Exercise brief: Convert the listing below into a Markdown table with the columns "Row" and "Line text," numbering each line in order and leaving out blank lines.

········

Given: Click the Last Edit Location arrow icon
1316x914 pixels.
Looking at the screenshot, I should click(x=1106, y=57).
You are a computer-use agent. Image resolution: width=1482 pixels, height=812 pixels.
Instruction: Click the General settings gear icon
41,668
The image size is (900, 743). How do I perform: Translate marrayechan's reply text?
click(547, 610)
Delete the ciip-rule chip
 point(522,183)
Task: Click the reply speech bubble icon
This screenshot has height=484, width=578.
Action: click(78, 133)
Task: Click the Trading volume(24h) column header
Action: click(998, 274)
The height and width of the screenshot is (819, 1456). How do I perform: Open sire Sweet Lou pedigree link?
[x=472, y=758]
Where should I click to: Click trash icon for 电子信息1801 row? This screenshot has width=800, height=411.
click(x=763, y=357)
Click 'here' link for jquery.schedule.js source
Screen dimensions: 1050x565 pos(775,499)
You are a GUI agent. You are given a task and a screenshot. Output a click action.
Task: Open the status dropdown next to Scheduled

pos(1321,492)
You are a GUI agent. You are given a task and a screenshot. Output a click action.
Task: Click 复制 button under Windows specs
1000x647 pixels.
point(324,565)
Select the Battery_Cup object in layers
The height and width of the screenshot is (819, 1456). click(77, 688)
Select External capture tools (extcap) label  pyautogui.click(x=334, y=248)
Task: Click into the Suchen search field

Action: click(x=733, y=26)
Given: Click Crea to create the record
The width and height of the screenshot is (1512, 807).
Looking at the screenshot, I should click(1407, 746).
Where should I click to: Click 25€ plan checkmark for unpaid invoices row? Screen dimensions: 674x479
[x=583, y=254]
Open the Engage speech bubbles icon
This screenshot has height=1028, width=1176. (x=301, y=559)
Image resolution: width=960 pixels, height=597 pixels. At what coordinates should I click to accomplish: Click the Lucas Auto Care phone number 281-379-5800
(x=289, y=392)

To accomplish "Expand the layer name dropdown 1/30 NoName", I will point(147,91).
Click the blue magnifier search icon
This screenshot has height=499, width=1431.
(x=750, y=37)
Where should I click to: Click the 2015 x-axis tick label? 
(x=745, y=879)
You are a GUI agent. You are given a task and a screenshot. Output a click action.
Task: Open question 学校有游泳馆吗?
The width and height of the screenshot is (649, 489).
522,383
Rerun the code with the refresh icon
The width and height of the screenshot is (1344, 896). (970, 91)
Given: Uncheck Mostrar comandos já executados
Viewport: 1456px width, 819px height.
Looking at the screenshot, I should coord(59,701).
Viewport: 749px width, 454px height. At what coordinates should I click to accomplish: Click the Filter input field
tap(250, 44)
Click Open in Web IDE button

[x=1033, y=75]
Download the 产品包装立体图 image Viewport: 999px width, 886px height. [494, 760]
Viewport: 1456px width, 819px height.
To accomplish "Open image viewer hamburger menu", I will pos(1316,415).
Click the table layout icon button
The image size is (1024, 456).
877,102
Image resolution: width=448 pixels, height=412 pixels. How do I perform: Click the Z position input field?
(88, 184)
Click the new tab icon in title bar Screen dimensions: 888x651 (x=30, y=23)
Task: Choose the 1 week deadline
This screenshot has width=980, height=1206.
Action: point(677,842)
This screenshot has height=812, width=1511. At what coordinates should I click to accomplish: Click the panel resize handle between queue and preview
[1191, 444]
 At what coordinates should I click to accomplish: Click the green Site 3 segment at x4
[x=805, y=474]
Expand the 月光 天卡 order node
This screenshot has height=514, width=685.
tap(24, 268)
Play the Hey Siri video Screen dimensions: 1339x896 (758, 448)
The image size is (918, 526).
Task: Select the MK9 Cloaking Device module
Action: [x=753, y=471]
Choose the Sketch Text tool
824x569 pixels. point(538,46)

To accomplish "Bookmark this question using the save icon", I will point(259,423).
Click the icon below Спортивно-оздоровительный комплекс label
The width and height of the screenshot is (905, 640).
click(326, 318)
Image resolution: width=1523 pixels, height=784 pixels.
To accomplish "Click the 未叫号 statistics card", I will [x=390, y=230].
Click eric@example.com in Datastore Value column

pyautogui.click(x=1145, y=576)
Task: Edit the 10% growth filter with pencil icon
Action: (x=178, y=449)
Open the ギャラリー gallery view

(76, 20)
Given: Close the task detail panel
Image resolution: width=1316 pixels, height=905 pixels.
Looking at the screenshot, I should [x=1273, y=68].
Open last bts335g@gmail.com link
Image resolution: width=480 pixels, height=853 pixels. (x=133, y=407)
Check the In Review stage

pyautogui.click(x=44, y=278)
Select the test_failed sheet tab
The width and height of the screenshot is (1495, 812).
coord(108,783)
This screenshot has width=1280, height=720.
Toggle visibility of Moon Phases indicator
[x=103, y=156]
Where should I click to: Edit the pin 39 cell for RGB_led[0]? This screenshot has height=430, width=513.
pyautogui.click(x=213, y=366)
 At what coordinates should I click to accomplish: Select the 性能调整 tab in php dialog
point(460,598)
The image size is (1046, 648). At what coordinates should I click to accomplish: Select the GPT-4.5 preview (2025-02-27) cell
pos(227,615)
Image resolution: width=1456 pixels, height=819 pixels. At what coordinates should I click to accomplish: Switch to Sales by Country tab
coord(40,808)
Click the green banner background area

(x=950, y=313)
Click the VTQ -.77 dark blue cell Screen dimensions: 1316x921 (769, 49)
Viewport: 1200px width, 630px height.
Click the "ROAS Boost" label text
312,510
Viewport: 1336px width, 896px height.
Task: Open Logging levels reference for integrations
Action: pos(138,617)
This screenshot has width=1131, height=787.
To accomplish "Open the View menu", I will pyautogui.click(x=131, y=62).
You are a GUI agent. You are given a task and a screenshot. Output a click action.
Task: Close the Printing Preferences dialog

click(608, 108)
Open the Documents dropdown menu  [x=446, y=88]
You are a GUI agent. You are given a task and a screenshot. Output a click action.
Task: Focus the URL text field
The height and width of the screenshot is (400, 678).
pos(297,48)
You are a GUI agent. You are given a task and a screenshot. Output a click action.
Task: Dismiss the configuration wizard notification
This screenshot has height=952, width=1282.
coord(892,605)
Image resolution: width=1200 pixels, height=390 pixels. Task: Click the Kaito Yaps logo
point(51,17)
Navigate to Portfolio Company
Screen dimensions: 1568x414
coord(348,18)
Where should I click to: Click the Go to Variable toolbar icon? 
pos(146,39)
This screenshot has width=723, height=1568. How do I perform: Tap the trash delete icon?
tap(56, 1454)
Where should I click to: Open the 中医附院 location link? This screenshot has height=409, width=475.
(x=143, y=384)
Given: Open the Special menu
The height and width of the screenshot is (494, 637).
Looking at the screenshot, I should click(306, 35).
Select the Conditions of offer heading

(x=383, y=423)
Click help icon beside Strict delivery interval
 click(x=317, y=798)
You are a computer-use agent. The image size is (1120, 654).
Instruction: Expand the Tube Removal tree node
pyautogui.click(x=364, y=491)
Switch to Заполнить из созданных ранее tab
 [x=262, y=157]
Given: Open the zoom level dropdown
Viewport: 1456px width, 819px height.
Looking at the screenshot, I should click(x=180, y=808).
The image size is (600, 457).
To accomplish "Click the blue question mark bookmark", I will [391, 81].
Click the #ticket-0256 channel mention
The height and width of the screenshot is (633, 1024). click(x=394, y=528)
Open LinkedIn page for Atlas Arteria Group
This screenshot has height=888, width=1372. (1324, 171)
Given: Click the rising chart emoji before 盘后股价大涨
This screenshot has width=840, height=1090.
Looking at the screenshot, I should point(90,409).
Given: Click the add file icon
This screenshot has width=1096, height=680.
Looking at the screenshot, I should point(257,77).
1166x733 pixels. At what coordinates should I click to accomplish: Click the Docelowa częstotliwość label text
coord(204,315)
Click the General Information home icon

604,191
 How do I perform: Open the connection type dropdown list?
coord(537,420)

········

Task output:
| Row | Line text |
|---|---|
| 1 | Given: Click the Last Edit Location arrow icon |
| 2 | 1316x914 pixels. |
| 3 | Looking at the screenshot, I should click(x=1106, y=57). |
| 4 | You are a computer-use agent. Image resolution: width=1482 pixels, height=812 pixels. |
| 5 | Instruction: Click the General settings gear icon |
| 6 | 41,668 |
| 7 | The image size is (900, 743). How do I perform: Translate marrayechan's reply text? |
| 8 | click(547, 610) |
| 9 | Delete the ciip-rule chip |
| 10 |  point(522,183) |
| 11 | Task: Click the reply speech bubble icon |
| 12 | This screenshot has height=484, width=578. |
| 13 | Action: click(78, 133) |
| 14 | Task: Click the Trading volume(24h) column header |
| 15 | Action: click(998, 274) |
| 16 | The height and width of the screenshot is (819, 1456). How do I perform: Open sire Sweet Lou pedigree link? |
| 17 | [x=472, y=758] |
| 18 | Where should I click to: Click trash icon for 电子信息1801 row? This screenshot has width=800, height=411. |
| 19 | click(x=763, y=357) |
| 20 | Click 'here' link for jquery.schedule.js source |
| 21 | Screen dimensions: 1050x565 pos(775,499) |
| 22 | You are a GUI agent. You are given a task and a screenshot. Output a click action. |
| 23 | Task: Open the status dropdown next to Scheduled |
| 24 | pos(1321,492) |
| 25 | You are a GUI agent. You are given a task and a screenshot. Output a click action. |
| 26 | Task: Click 复制 button under Windows specs |
| 27 | 1000x647 pixels. |
| 28 | point(324,565) |
| 29 | Select the Battery_Cup object in layers |
| 30 | The height and width of the screenshot is (819, 1456). click(77, 688) |
| 31 | Select External capture tools (extcap) label  pyautogui.click(x=334, y=248) |
| 32 | Task: Click into the Suchen search field |
| 33 | Action: click(x=733, y=26) |
| 34 | Given: Click Crea to create the record |
| 35 | The width and height of the screenshot is (1512, 807). |
| 36 | Looking at the screenshot, I should click(1407, 746). |
| 37 | Where should I click to: Click 25€ plan checkmark for unpaid invoices row? Screen dimensions: 674x479 |
| 38 | [x=583, y=254] |
| 39 | Open the Engage speech bubbles icon |
| 40 | This screenshot has height=1028, width=1176. (x=301, y=559) |
| 41 | Image resolution: width=960 pixels, height=597 pixels. At what coordinates should I click to accomplish: Click the Lucas Auto Care phone number 281-379-5800 |
| 42 | (x=289, y=392) |
| 43 | To accomplish "Expand the layer name dropdown 1/30 NoName", I will point(147,91). |
| 44 | Click the blue magnifier search icon |
| 45 | This screenshot has height=499, width=1431. |
| 46 | (x=750, y=37) |
| 47 | Where should I click to: Click the 2015 x-axis tick label?  |
| 48 | (x=745, y=879) |
| 49 | You are a GUI agent. You are given a task and a screenshot. Output a click action. |
| 50 | Task: Open question 学校有游泳馆吗? |
| 51 | The width and height of the screenshot is (649, 489). |
| 52 | 522,383 |
| 53 | Rerun the code with the refresh icon |
| 54 | The width and height of the screenshot is (1344, 896). (970, 91) |
| 55 | Given: Uncheck Mostrar comandos já executados |
| 56 | Viewport: 1456px width, 819px height. |
| 57 | Looking at the screenshot, I should coord(59,701). |
| 58 | Viewport: 749px width, 454px height. At what coordinates should I click to accomplish: Click the Filter input field |
| 59 | tap(250, 44) |
| 60 | Click Open in Web IDE button |
| 61 | [x=1033, y=75] |
| 62 | Download the 产品包装立体图 image Viewport: 999px width, 886px height. [494, 760] |
| 63 | Viewport: 1456px width, 819px height. |
| 64 | To accomplish "Open image viewer hamburger menu", I will pos(1316,415). |
| 65 | Click the table layout icon button |
| 66 | The image size is (1024, 456). |
| 67 | 877,102 |
| 68 | Image resolution: width=448 pixels, height=412 pixels. How do I perform: Click the Z position input field? |
| 69 | (88, 184) |
| 70 | Click the new tab icon in title bar Screen dimensions: 888x651 (x=30, y=23) |
| 71 | Task: Choose the 1 week deadline |
| 72 | This screenshot has width=980, height=1206. |
| 73 | Action: point(677,842) |
| 74 | This screenshot has height=812, width=1511. At what coordinates should I click to accomplish: Click the panel resize handle between queue and preview |
| 75 | [1191, 444] |
| 76 |  At what coordinates should I click to accomplish: Click the green Site 3 segment at x4 |
| 77 | [x=805, y=474] |
| 78 | Expand the 月光 天卡 order node |
| 79 | This screenshot has height=514, width=685. |
| 80 | tap(24, 268) |
| 81 | Play the Hey Siri video Screen dimensions: 1339x896 (758, 448) |
| 82 | The image size is (918, 526). |
| 83 | Task: Select the MK9 Cloaking Device module |
| 84 | Action: [x=753, y=471] |
| 85 | Choose the Sketch Text tool |
| 86 | 824x569 pixels. point(538,46) |
| 87 | To accomplish "Bookmark this question using the save icon", I will point(259,423). |
| 88 | Click the icon below Спортивно-оздоровительный комплекс label |
| 89 | The width and height of the screenshot is (905, 640). |
| 90 | click(326, 318) |
| 91 | Image resolution: width=1523 pixels, height=784 pixels. |
| 92 | To accomplish "Click the 未叫号 statistics card", I will [x=390, y=230]. |
| 93 | Click eric@example.com in Datastore Value column |
| 94 | pyautogui.click(x=1145, y=576) |
| 95 | Task: Edit the 10% growth filter with pencil icon |
| 96 | Action: (x=178, y=449) |
| 97 | Open the ギャラリー gallery view |
| 98 | (76, 20) |
| 99 | Given: Close the task detail panel |
| 100 | Image resolution: width=1316 pixels, height=905 pixels. |
| 101 | Looking at the screenshot, I should [x=1273, y=68]. |
| 102 | Open last bts335g@gmail.com link |
| 103 | Image resolution: width=480 pixels, height=853 pixels. (x=133, y=407) |
| 104 | Check the In Review stage |
| 105 | pyautogui.click(x=44, y=278) |
| 106 | Select the test_failed sheet tab |
| 107 | The width and height of the screenshot is (1495, 812). |
| 108 | coord(108,783) |
| 109 | This screenshot has width=1280, height=720. |
| 110 | Toggle visibility of Moon Phases indicator |
| 111 | [x=103, y=156] |
| 112 | Where should I click to: Edit the pin 39 cell for RGB_led[0]? This screenshot has height=430, width=513. |
| 113 | pyautogui.click(x=213, y=366) |
| 114 |  At what coordinates should I click to accomplish: Select the 性能调整 tab in php dialog |
| 115 | point(460,598) |
| 116 | The image size is (1046, 648). At what coordinates should I click to accomplish: Select the GPT-4.5 preview (2025-02-27) cell |
| 117 | pos(227,615) |
| 118 | Image resolution: width=1456 pixels, height=819 pixels. At what coordinates should I click to accomplish: Switch to Sales by Country tab |
| 119 | coord(40,808) |
| 120 | Click the green banner background area |
| 121 | (x=950, y=313) |
| 122 | Click the VTQ -.77 dark blue cell Screen dimensions: 1316x921 (769, 49) |
| 123 | Viewport: 1200px width, 630px height. |
| 124 | Click the "ROAS Boost" label text |
| 125 | 312,510 |
| 126 | Viewport: 1336px width, 896px height. |
| 127 | Task: Open Logging levels reference for integrations |
| 128 | Action: pos(138,617) |
| 129 | This screenshot has width=1131, height=787. |
| 130 | To accomplish "Open the View menu", I will pyautogui.click(x=131, y=62). |
| 131 | You are a GUI agent. You are given a task and a screenshot. Output a click action. |
| 132 | Task: Close the Printing Preferences dialog |
| 133 | click(608, 108) |
| 134 | Open the Documents dropdown menu  [x=446, y=88] |
| 135 | You are a GUI agent. You are given a task and a screenshot. Output a click action. |
| 136 | Task: Focus the URL text field |
| 137 | The height and width of the screenshot is (400, 678). |
| 138 | pos(297,48) |
| 139 | You are a GUI agent. You are given a task and a screenshot. Output a click action. |
| 140 | Task: Dismiss the configuration wizard notification |
| 141 | This screenshot has height=952, width=1282. |
| 142 | coord(892,605) |
| 143 | Image resolution: width=1200 pixels, height=390 pixels. Task: Click the Kaito Yaps logo |
| 144 | point(51,17) |
| 145 | Navigate to Portfolio Company |
| 146 | Screen dimensions: 1568x414 |
| 147 | coord(348,18) |
| 148 | Where should I click to: Click the Go to Variable toolbar icon?  |
| 149 | pos(146,39) |
| 150 | This screenshot has width=723, height=1568. How do I perform: Tap the trash delete icon? |
| 151 | tap(56, 1454) |
| 152 | Where should I click to: Open the 中医附院 location link? This screenshot has height=409, width=475. |
| 153 | (x=143, y=384) |
| 154 | Given: Open the Special menu |
| 155 | The height and width of the screenshot is (494, 637). |
| 156 | Looking at the screenshot, I should click(306, 35). |
| 157 | Select the Conditions of offer heading |
| 158 | (x=383, y=423) |
| 159 | Click help icon beside Strict delivery interval |
| 160 |  click(x=317, y=798) |
| 161 | You are a computer-use agent. The image size is (1120, 654). |
| 162 | Instruction: Expand the Tube Removal tree node |
| 163 | pyautogui.click(x=364, y=491) |
| 164 | Switch to Заполнить из созданных ранее tab |
| 165 |  [x=262, y=157] |
| 166 | Given: Open the zoom level dropdown |
| 167 | Viewport: 1456px width, 819px height. |
| 168 | Looking at the screenshot, I should click(x=180, y=808). |
| 169 | The image size is (600, 457). |
| 170 | To accomplish "Click the blue question mark bookmark", I will [391, 81]. |
| 171 | Click the #ticket-0256 channel mention |
| 172 | The height and width of the screenshot is (633, 1024). click(x=394, y=528) |
| 173 | Open LinkedIn page for Atlas Arteria Group |
| 174 | This screenshot has height=888, width=1372. (1324, 171) |
| 175 | Given: Click the rising chart emoji before 盘后股价大涨 |
| 176 | This screenshot has width=840, height=1090. |
| 177 | Looking at the screenshot, I should point(90,409). |
| 178 | Given: Click the add file icon |
| 179 | This screenshot has width=1096, height=680. |
| 180 | Looking at the screenshot, I should point(257,77). |
| 181 | 1166x733 pixels. At what coordinates should I click to accomplish: Click the Docelowa częstotliwość label text |
| 182 | coord(204,315) |
| 183 | Click the General Information home icon |
| 184 | 604,191 |
| 185 |  How do I perform: Open the connection type dropdown list? |
| 186 | coord(537,420) |